→ WHAT IS NEEDED:
Copy out each of the following items word for word, without changing anything.

→ RECORD LIST:
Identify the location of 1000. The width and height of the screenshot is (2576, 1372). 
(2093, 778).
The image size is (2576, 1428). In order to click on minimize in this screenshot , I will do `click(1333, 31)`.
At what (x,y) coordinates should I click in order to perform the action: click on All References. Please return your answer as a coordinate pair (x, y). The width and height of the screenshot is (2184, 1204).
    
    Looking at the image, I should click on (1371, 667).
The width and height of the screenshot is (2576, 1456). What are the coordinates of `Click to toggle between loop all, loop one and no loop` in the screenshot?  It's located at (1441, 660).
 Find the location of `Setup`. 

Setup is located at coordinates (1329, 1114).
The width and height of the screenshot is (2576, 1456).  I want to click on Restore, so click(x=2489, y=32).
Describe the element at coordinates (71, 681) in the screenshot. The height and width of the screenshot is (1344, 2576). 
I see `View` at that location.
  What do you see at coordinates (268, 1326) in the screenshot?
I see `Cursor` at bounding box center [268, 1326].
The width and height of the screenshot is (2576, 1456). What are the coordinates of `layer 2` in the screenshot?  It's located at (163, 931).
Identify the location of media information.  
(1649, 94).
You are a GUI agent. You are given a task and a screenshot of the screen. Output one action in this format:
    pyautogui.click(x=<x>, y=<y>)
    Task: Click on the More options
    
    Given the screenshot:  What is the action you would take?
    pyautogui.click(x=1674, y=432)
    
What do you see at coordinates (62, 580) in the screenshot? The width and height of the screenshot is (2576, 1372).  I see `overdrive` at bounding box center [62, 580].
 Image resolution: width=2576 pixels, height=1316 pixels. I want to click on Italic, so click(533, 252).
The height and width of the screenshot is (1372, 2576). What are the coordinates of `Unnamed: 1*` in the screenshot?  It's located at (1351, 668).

→ FINAL RESULT:
Identify the location of 1000. The width and height of the screenshot is (2576, 1372). 
(2093, 778).
The image size is (2576, 1428). In order to click on minimize in this screenshot , I will do `click(1333, 31)`.
At what (x,y) coordinates should I click in order to perform the action: click on All References. Please return your answer as a coordinate pair (x, y). The width and height of the screenshot is (2184, 1204).
    
    Looking at the image, I should click on (1371, 667).
The width and height of the screenshot is (2576, 1456). What are the coordinates of `Click to toggle between loop all, loop one and no loop` in the screenshot?  It's located at (1441, 660).
 Find the location of `Setup`. 

Setup is located at coordinates (1329, 1114).
The width and height of the screenshot is (2576, 1456).  I want to click on Restore, so click(x=2489, y=32).
Describe the element at coordinates (71, 681) in the screenshot. The height and width of the screenshot is (1344, 2576). 
I see `View` at that location.
  What do you see at coordinates (268, 1326) in the screenshot?
I see `Cursor` at bounding box center [268, 1326].
The width and height of the screenshot is (2576, 1456). What are the coordinates of `layer 2` in the screenshot?  It's located at (163, 931).
Identify the location of media information.  
(1649, 94).
You are a GUI agent. You are given a task and a screenshot of the screen. Output one action in this format:
    pyautogui.click(x=<x>, y=<y>)
    Task: Click on the More options
    
    Given the screenshot:  What is the action you would take?
    pyautogui.click(x=1674, y=432)
    
What do you see at coordinates (62, 580) in the screenshot? The width and height of the screenshot is (2576, 1372).  I see `overdrive` at bounding box center [62, 580].
 Image resolution: width=2576 pixels, height=1316 pixels. I want to click on Italic, so click(533, 252).
The height and width of the screenshot is (1372, 2576). What are the coordinates of `Unnamed: 1*` in the screenshot?  It's located at (1351, 668).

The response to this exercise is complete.